-------- Input data --------

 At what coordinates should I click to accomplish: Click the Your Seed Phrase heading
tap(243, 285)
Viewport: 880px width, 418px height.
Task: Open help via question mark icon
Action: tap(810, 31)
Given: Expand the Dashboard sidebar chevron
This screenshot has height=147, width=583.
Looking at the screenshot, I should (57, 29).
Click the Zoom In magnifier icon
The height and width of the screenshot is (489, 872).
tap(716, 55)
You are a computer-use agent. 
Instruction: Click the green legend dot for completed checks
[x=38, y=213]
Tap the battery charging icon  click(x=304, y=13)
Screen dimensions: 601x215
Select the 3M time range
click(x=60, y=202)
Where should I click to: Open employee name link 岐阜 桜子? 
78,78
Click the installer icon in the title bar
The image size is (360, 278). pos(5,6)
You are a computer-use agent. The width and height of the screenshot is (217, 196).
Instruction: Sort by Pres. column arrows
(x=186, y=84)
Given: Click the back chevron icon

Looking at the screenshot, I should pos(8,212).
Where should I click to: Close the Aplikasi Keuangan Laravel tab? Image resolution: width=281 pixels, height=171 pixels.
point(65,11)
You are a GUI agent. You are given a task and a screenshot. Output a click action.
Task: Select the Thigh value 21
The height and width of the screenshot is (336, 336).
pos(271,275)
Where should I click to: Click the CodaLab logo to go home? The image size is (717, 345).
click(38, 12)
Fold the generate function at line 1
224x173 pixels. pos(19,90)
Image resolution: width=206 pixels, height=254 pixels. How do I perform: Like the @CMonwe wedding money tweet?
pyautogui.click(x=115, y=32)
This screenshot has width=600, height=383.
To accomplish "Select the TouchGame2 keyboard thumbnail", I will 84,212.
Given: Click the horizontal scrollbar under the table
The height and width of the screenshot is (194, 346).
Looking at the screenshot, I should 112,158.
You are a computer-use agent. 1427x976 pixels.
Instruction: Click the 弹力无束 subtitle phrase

--------

▶ _Problem requirements_
Repeat the material above precisely.

▶ _Answer to this task_
 At what coordinates should I click to accomplish: Click the Your Seed Phrase heading
tap(243, 285)
Viewport: 880px width, 418px height.
Task: Open help via question mark icon
Action: tap(810, 31)
Given: Expand the Dashboard sidebar chevron
This screenshot has height=147, width=583.
Looking at the screenshot, I should (57, 29).
Click the Zoom In magnifier icon
The height and width of the screenshot is (489, 872).
tap(716, 55)
You are a computer-use agent. 
Instruction: Click the green legend dot for completed checks
[x=38, y=213]
Tap the battery charging icon  click(x=304, y=13)
Screen dimensions: 601x215
Select the 3M time range
click(x=60, y=202)
Where should I click to: Open employee name link 岐阜 桜子? 
78,78
Click the installer icon in the title bar
The image size is (360, 278). pos(5,6)
You are a computer-use agent. The width and height of the screenshot is (217, 196).
Instruction: Sort by Pres. column arrows
(x=186, y=84)
Given: Click the back chevron icon

Looking at the screenshot, I should pos(8,212).
Where should I click to: Close the Aplikasi Keuangan Laravel tab? Image resolution: width=281 pixels, height=171 pixels.
point(65,11)
You are a GUI agent. You are given a task and a screenshot. Output a click action.
Task: Select the Thigh value 21
The height and width of the screenshot is (336, 336).
pos(271,275)
Where should I click to: Click the CodaLab logo to go home? The image size is (717, 345).
click(38, 12)
Fold the generate function at line 1
224x173 pixels. pos(19,90)
Image resolution: width=206 pixels, height=254 pixels. How do I perform: Like the @CMonwe wedding money tweet?
pyautogui.click(x=115, y=32)
This screenshot has width=600, height=383.
To accomplish "Select the TouchGame2 keyboard thumbnail", I will 84,212.
Given: Click the horizontal scrollbar under the table
The height and width of the screenshot is (194, 346).
Looking at the screenshot, I should 112,158.
You are a computer-use agent. 1427x976 pixels.
Instruction: Click the 弹力无束 subtitle phrase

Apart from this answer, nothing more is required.